La notte di Natale, nell’omelia durante la messa per l’apertura della Porta Santa e l’inizio del Giubileo, papa Francesco ha spiegato ancora una volta che cos’è la speranza: "non è un lieto fine da attendere passivamente, ma […] ci chiede di sdegnarci per le cose che non vanno e avere il coraggio di cambiarle" e ha parlato della necessità di lasciarsi "inquietare dal sogno di Dio, che è il sogno di un mondo nuovo, dove regnano la pace e la giustizia".
Il lavoro di millecinquecento volontari per i pranzi di Natale
Ripensavo a queste parole il 25 dicembre, mentre assistevo al lavoro dei millecinquecento volontari che, con Sant’Egidio, hanno realizzato i pranzi di Natale per tante persone a Genova: anziani, senza dimora, nuovi europei, famiglie in difficoltà. Diecimila persone si sono sedute a tavola in tutta la città: nei luoghi più centrali, come palazzo Tursi, ma anche nelle estreme periferie, dove spesso la vita è più difficile.
E questo numero – diecimila – non può non far pensare quante ferite esistono, mimetizzate nelle pieghe delle nostre città. Non può non farci pensare agli altri, alle persone che ancora non abbiamo raggiunto e che attendono una parola, una mano tesa. Eppure l’immagine di Natale è stata un’immagine luminosa. Come quella scattata alla fine del pranzo di Natale nel quartiere di Cornigliano: una cascata di vita che scende dalle splendide scale di villa Bombrini, fatta di giovani, bambini, anziani, italiani ed immigrati.

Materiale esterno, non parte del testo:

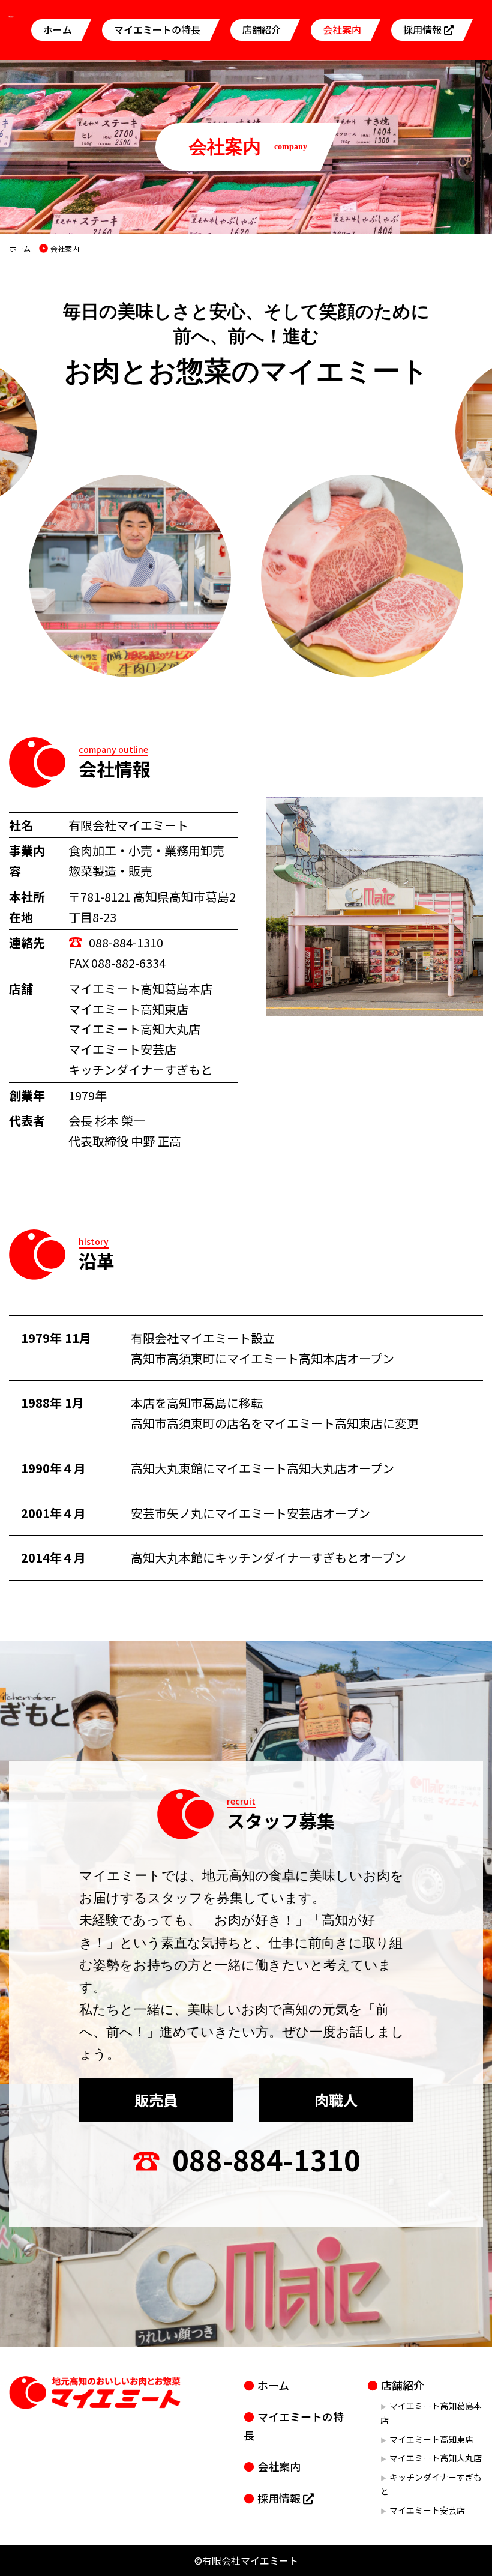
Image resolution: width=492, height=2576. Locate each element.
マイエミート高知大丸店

L'immagine della città che vorremmo
È un’immagine della città come la vorremmo e che incoraggia il lavoro di chi – tra loro tantissimi giovani – sceglie di dare il proprio contributo per arginare il tracimare della durezza e della disumanità. Un’immagine che, senza troppe parole, afferma che, insieme, è possibile rendere più bella questa città: le cose cambiano se la smettiamo di lamentarci, ma impariamo a sdegnarci per le cose che non vanno e ci mettiamo in movimento per correggerle. Tutto l’anno.